Abbiamo supposto che sia uno solo, ad avere idee così confuse nel Bel Paese: perché ad una malapianta basta un seme, e perché contava fissare il principio.
Tuttavia, a giudicare dal “discorso pubblico” prevalente; da come, negli ultimi decenni, si è venuto allevando in Italia, una generazione dopo l’altra, un conformismo ossessivo e ossequiante verso tutto quanto concerne il potere coercitivo, e interdittivo e preventivo, è evidente che qui non abbiamo un problema di germoglio: ma un’intera selva, nerboruta e soffocante.
Restano ancora due differenze, non minime, fra la vicenda americana e le nostre. Sia chiaro: negli Usa ci sono fitte e molteplici questioni, tuttora aperte, sul “sistema”. Nonostante la complessità del quadro, però, queste differenze rimangono, e vanno annotate.

La prima, è che dall’omicidio Floyd alla condanna di Chauvin (licenziato il giorno dopo l’arresto, coevo all’omicidio, e che ora rischia fino a quarant’anni di reclusione), sono passati 11 mesi. E nessuno ha potuto sostenere che non abbia avuto un giusto processo.
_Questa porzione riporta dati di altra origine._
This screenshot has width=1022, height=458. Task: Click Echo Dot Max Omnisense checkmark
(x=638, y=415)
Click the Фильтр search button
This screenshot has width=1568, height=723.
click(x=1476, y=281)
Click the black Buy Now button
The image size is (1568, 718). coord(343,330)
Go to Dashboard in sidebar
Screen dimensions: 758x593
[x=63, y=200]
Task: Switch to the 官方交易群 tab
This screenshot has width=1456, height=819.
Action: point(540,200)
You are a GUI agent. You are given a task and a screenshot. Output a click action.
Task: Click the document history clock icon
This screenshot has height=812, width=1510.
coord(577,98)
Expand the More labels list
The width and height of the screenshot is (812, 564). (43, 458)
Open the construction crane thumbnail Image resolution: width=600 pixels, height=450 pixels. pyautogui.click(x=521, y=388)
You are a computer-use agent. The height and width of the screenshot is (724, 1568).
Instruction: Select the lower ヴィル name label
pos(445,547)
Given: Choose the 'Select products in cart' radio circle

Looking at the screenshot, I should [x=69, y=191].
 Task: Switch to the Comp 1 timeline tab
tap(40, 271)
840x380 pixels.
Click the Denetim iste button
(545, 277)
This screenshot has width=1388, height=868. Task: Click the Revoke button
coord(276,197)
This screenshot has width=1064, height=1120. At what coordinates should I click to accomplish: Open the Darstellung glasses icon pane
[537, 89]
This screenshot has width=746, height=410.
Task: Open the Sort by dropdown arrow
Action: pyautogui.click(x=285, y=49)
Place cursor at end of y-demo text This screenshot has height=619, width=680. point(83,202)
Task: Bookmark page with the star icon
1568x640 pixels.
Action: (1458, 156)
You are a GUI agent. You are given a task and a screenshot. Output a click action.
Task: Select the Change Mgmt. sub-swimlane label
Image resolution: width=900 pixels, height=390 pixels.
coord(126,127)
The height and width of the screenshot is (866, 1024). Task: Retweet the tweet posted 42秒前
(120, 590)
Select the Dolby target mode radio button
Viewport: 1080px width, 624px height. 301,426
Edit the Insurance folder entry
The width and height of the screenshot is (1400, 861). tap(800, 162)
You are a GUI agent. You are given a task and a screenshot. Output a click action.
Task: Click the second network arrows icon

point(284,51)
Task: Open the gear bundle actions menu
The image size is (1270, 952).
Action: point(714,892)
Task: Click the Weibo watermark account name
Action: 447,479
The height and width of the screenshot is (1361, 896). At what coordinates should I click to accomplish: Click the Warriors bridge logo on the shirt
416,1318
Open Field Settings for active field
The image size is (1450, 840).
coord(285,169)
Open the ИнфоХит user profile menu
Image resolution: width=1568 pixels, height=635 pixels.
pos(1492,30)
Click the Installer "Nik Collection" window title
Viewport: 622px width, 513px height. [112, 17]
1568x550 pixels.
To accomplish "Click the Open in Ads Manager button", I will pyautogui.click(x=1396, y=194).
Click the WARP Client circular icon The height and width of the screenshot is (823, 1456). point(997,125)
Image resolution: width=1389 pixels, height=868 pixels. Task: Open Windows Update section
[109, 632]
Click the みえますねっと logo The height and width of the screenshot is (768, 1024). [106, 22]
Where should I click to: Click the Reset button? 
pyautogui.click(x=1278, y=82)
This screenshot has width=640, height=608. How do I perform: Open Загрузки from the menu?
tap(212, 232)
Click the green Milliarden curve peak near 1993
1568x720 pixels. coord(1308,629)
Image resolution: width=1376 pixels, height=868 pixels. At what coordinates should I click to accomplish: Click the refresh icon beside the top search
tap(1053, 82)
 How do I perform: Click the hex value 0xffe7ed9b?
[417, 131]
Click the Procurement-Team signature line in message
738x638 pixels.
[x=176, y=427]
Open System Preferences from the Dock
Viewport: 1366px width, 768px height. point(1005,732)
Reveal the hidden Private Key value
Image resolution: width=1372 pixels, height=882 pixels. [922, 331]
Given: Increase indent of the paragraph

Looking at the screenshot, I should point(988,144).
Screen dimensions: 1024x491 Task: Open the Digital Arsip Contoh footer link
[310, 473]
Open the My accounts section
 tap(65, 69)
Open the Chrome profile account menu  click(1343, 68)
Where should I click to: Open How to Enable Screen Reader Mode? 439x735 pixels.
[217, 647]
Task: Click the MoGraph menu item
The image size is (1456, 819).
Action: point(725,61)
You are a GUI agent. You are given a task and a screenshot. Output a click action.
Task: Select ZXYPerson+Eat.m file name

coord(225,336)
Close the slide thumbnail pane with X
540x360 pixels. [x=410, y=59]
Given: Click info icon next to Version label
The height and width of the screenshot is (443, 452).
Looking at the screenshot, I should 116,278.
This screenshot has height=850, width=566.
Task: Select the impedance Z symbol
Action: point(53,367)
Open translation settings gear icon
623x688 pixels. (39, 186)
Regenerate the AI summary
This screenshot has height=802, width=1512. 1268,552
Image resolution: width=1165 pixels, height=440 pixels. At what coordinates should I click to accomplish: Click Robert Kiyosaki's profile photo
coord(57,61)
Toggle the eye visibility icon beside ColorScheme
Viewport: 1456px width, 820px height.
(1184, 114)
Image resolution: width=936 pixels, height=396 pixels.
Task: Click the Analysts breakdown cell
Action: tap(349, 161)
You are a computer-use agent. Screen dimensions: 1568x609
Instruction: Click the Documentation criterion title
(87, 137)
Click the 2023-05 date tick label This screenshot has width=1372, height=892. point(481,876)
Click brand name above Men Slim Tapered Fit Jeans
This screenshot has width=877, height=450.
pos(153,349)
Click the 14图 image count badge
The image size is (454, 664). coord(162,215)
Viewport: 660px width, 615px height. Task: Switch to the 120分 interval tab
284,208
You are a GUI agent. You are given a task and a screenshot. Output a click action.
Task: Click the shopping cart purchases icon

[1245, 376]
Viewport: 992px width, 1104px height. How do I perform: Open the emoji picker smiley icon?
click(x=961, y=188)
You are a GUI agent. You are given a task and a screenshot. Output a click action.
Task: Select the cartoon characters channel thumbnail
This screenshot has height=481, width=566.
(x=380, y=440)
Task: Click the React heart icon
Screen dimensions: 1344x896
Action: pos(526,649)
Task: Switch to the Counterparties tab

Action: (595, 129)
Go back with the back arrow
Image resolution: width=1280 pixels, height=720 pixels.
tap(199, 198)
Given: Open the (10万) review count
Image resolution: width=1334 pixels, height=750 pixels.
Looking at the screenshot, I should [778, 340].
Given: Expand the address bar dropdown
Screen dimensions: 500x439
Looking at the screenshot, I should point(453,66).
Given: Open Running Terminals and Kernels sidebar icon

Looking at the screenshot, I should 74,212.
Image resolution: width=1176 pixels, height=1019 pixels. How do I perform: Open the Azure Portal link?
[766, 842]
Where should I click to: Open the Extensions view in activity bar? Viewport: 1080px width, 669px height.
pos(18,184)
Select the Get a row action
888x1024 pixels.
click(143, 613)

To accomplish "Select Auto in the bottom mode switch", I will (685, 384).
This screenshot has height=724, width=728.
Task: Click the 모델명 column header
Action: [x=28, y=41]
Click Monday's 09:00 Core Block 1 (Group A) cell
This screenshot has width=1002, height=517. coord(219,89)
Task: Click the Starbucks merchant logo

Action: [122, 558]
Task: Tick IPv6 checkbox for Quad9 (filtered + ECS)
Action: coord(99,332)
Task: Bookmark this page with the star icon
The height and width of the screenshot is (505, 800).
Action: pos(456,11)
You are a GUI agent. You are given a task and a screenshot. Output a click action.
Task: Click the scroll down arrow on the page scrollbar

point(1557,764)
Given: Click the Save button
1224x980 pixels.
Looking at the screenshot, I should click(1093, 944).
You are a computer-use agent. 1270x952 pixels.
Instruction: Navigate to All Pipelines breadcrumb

Per Marino, dopo cinque anni, si ritenne una “violenza privata” (una cosa a metà fra una spintarella e un “bau!”) e, così, avviata alla dissolvenza di un decorso giuridico benevolo. Per Aldovrandi, dalla morte alla sentenza definitiva, il processo è durato sette anni. Per Stefano Cucchi, morto nell’Ottobre 2009, nonostante siano stati celebrati due processi (per omicidio colposo, a carico di agenti penitenziari e medici ospedalieri), la prima sentenza, a titolo di omicidio preterintenzionale (qualcosa di più della colpa, cioè, non-volontà; ma meno del dolo), è intervenuta dopo dieci anni; e c’è in corso ancora un processo per depistaggio, avviato a fine 2019. Queste “durate” sono, irrevocabilmente, ingiuste in sé.
La seconda differenza, è che, a Minneapolis, dopo un mese hanno smantellato l’intero Dipartimento di Polizia. Da noi, non si smantella mai niente, di fronte a nessuna nequizia; nemmeno la Magistratura del “Sistema-Palamara”.